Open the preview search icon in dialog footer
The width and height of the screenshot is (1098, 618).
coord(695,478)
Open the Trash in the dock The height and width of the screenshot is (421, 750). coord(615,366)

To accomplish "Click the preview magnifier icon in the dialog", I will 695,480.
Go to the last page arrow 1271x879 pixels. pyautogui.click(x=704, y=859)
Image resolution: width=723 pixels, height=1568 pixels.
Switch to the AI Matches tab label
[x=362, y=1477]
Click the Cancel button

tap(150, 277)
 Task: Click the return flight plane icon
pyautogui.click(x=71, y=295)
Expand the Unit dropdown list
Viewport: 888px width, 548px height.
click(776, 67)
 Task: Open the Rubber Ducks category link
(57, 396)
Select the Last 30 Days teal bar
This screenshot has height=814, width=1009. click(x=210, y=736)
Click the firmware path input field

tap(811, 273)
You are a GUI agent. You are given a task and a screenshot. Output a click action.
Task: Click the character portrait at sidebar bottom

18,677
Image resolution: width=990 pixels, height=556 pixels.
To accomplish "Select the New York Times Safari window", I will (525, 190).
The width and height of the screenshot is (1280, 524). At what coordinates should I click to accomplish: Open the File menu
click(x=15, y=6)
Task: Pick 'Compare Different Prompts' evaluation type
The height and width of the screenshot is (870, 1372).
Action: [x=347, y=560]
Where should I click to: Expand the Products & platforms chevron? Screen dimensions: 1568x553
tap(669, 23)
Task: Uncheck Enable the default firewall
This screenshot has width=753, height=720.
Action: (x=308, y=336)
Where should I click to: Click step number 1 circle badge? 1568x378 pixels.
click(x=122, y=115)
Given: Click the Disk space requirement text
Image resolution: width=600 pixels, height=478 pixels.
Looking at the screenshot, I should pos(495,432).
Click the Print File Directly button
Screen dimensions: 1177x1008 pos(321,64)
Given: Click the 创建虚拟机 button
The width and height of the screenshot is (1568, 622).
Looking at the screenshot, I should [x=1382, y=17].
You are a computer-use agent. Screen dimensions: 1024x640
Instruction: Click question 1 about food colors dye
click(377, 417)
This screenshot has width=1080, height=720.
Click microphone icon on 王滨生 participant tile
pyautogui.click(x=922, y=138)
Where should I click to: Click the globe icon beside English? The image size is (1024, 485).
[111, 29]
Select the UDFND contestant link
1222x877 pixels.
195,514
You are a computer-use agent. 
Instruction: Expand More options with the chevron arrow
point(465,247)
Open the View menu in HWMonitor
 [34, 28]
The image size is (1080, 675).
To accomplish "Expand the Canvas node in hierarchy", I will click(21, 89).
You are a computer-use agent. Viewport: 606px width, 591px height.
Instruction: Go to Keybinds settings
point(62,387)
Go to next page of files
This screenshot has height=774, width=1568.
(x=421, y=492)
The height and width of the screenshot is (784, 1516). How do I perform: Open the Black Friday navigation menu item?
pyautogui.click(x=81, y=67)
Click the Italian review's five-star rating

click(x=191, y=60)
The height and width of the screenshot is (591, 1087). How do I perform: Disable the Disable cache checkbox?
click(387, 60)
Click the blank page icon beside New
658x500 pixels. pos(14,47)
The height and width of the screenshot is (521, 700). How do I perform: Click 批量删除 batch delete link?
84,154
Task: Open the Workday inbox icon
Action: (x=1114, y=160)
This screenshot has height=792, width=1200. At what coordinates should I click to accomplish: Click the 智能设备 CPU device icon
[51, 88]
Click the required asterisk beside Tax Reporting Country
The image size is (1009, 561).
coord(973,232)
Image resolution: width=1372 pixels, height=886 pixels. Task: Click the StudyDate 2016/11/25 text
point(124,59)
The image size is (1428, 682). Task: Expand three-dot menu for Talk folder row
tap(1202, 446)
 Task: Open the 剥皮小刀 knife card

+--

◆ Problem to work on: Duplicate the rows above verbatim, beginning at the line containing "The image size is (1080, 675)." and ending with the line containing "coord(973,232)", both included.

◆ The output:
The image size is (1080, 675).
To accomplish "Expand the Canvas node in hierarchy", I will click(21, 89).
You are a computer-use agent. Viewport: 606px width, 591px height.
Instruction: Go to Keybinds settings
point(62,387)
Go to next page of files
This screenshot has height=774, width=1568.
(x=421, y=492)
The height and width of the screenshot is (784, 1516). How do I perform: Open the Black Friday navigation menu item?
pyautogui.click(x=81, y=67)
Click the Italian review's five-star rating

click(x=191, y=60)
The height and width of the screenshot is (591, 1087). How do I perform: Disable the Disable cache checkbox?
click(387, 60)
Click the blank page icon beside New
658x500 pixels. pos(14,47)
The height and width of the screenshot is (521, 700). How do I perform: Click 批量删除 batch delete link?
84,154
Task: Open the Workday inbox icon
Action: (x=1114, y=160)
This screenshot has height=792, width=1200. At what coordinates should I click to accomplish: Click the 智能设备 CPU device icon
[51, 88]
Click the required asterisk beside Tax Reporting Country
The image size is (1009, 561).
coord(973,232)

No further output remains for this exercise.